#### INPUT
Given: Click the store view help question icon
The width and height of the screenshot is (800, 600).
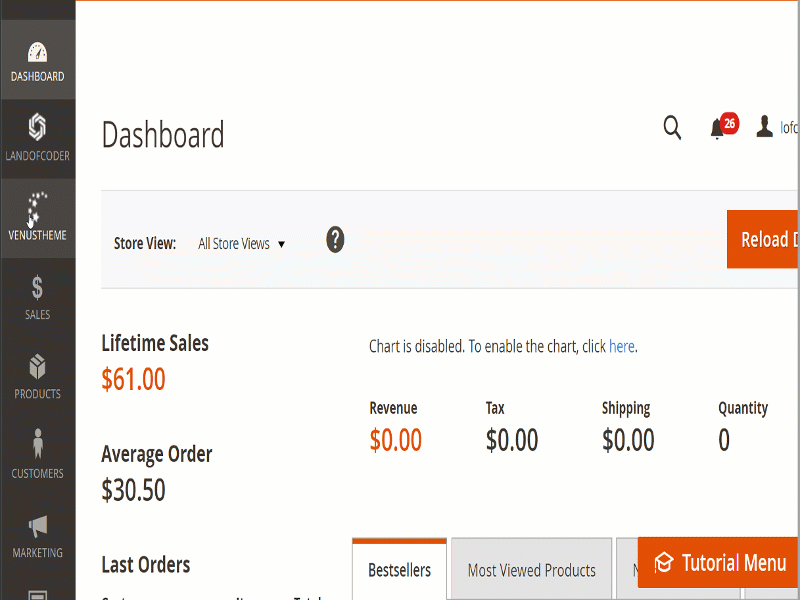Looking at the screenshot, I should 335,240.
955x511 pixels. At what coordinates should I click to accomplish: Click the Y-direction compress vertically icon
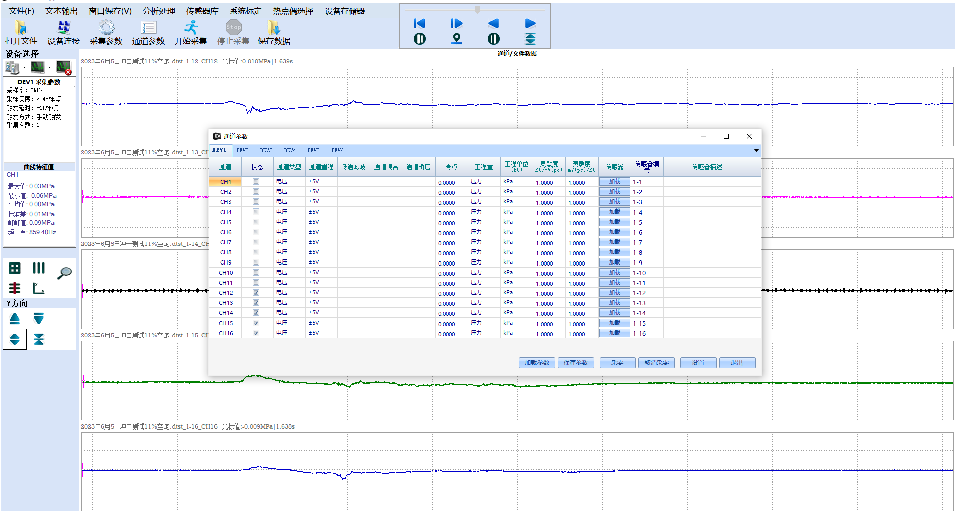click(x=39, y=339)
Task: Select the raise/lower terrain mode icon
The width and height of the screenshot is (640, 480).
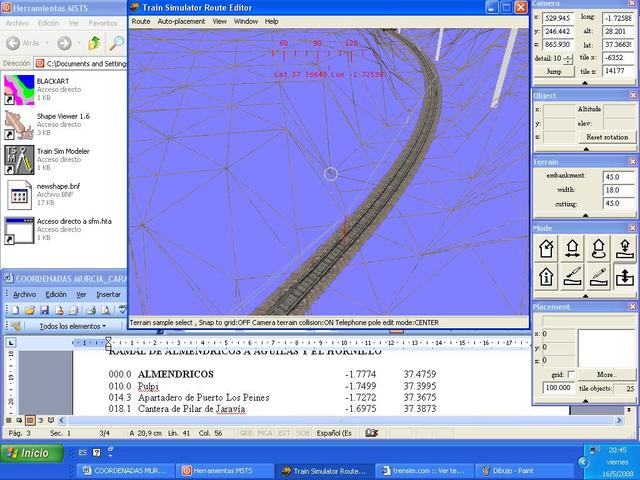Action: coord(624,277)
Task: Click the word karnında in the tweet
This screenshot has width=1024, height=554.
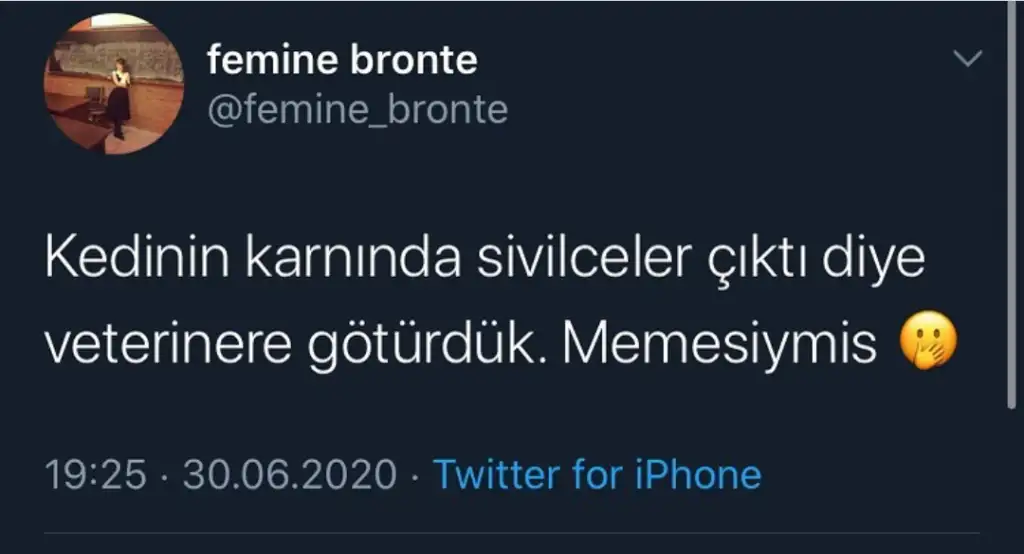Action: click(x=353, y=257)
########
- **TASK TO CARRY OUT**
Without including any picture, write out the material above exactly.

- **ANSWER AREA**
Given: Click the store view help question icon
The width and height of the screenshot is (800, 600).
Looking at the screenshot, I should 335,240.
955x511 pixels. At what coordinates should I click to accomplish: Click the Y-direction compress vertically icon
click(x=39, y=339)
Task: Select the raise/lower terrain mode icon
The width and height of the screenshot is (640, 480).
Action: coord(624,277)
Task: Click the word karnında in the tweet
This screenshot has width=1024, height=554.
Action: click(x=353, y=257)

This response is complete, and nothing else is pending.